You bundle up in a sweater for a summer day at the office while many of your male co-workers show up in short sleeves. You complain about working in Elsa’s Ice Palace; your co-workers think you’re a bit dramatic (and perhaps slightly addicted to “Frozen”).
Turns out there is a good reason for your wardrobe differences. A new study found office temperatures are typically set for men’s comfort, based on males’ faster metabolic rate.
According to authors of the study, Boris Kingma and Wouter van Marken Lichtenbelt of Maastricht University in the Netherlands, indoor climate regulations are set according to 1960s standards.

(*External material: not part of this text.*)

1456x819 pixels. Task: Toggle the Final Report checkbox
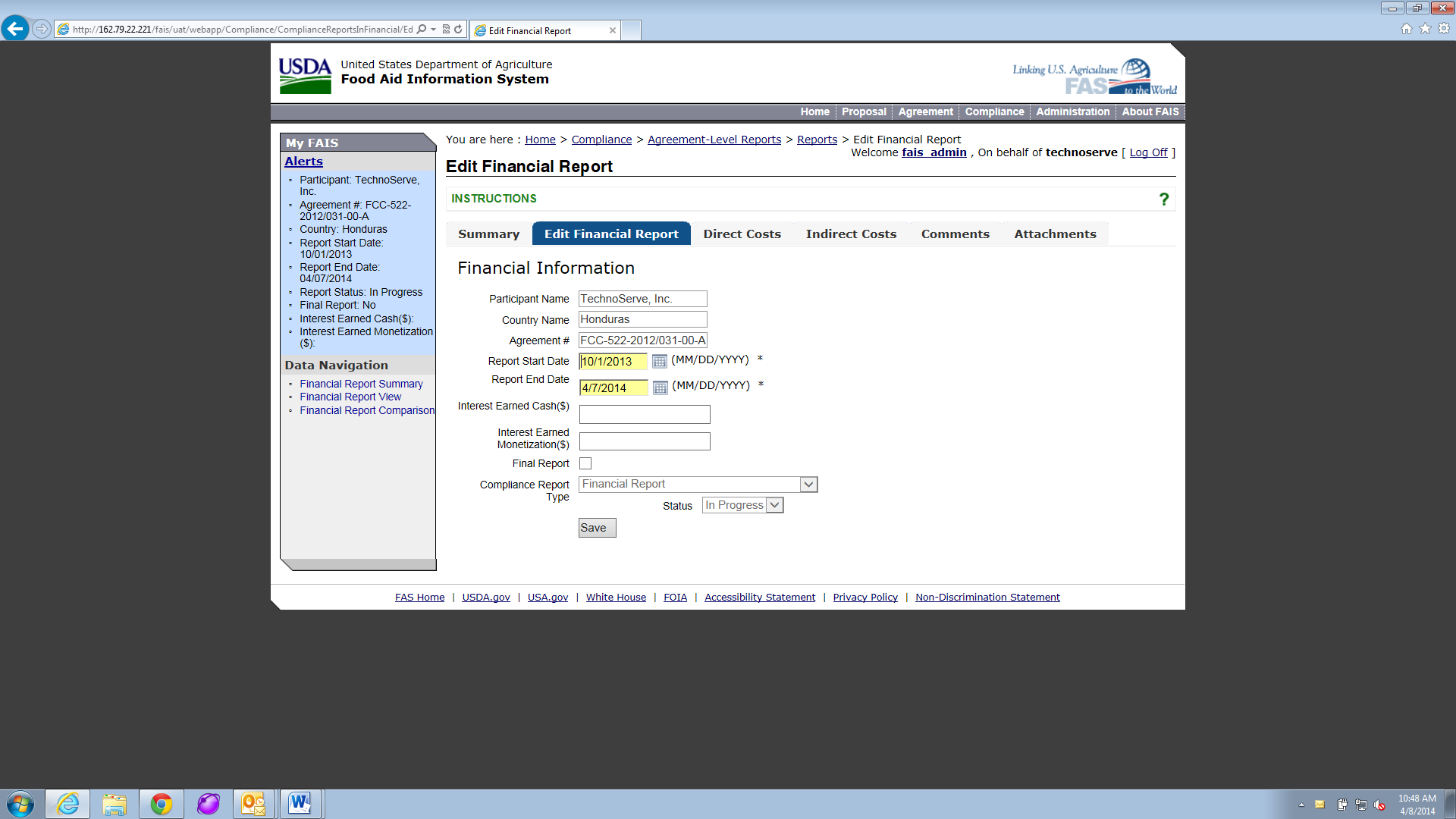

While there are a number of variables in the formula, one – resting metabolic rate – is based on an “average” (i.e., a 40-year-old, 154-pound) male, which “may overestimate female metabolic rate by up to 35%.”
The study, published this week in Nature Climate Change, looked at a small sample of females, but confirmed what other studies have found: Females tend to be more comfortable at temperatures about 5 degrees higher than those preferred by males.

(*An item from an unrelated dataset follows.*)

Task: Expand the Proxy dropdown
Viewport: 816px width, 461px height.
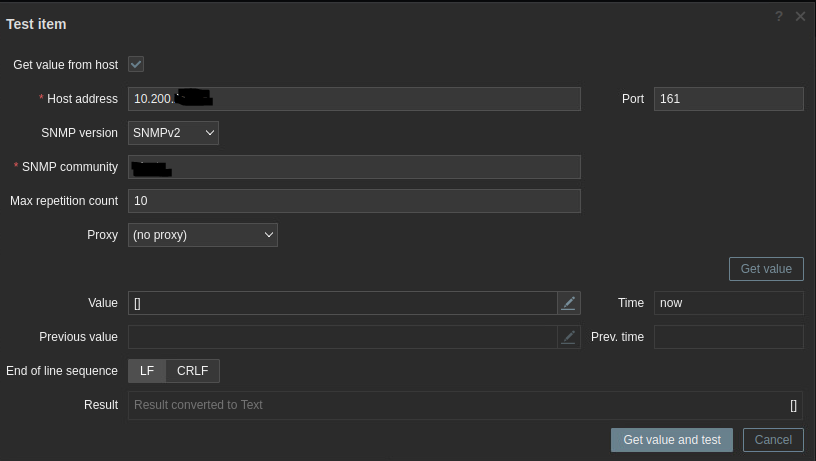Action: (x=203, y=235)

While the U.S. government has no official regulations regarding office temperature, the Occupational Safety & Health Administration (OSHA) recommends office temperatures be kept between 68 and 75 degrees Fahrenheit, with humidity set between 20 percent and 60 percent.
The study’s researchers say homes and offices generate as much as 30 percent of total carbon dioxide emissions. Keeping the office at a higher temperature would cut energy use, they say.